In an interview with The Scroll, Hassan revealed that over the past eight months, his father, a farmer, has been forcibly pushed into the no-man’s land along the India–Bangladesh border at least three times by Indian authorities. Hassan himself, a vegetable vendor by profession, has tried twice to accompany his father into Bangladesh, but both times the Border Guard Bangladesh (BGB) turned him back.
Taher Ali has been declared a “foreigner” by Assam’s Foreigners Tribunal after failing to prove his Indian citizenship, despite having lived his entire life in Assam. Human rights groups and legal experts allege that the tribunals have frequently canceled the citizenship of thousands without giving them a proper hearing. Taher Ali is just one among many caught in this bureaucratic and legal trap.
Legally, those who lose in the Foreigners Tribunal can appeal to higher courts, and in most cases, people were rarely deported to Bangladesh before May 2024, since there was no concrete proof of their Bangladeshi nationality.

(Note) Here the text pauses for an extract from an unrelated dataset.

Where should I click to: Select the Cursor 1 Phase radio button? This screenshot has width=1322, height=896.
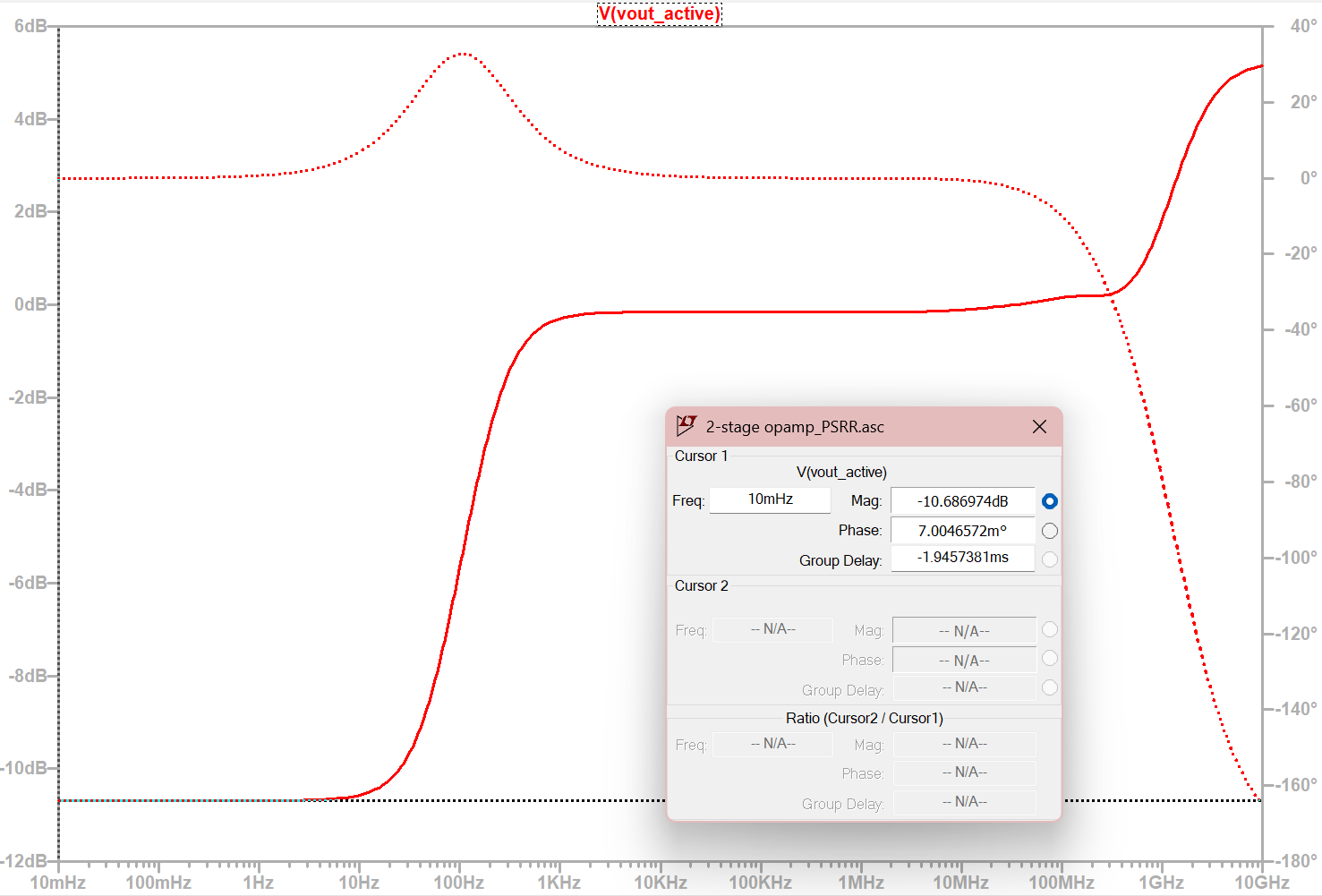pyautogui.click(x=1050, y=531)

The situation took a darker turn after May last year. Allegations emerged that Assam’s BJP-led government was bypassing legal deportation processes, forcibly sending “declared foreigners” across the border into Bangladesh under the cover of night. The Assam Chief Minister, Himanta Biswa Sarma, has applied a law dating back to 1950 to justify these actions.
From November onwards, the state government intensified its approach, ordering 22 declared foreigners to leave India within 24 hours, effectively denying families the chance to seek judicial relief.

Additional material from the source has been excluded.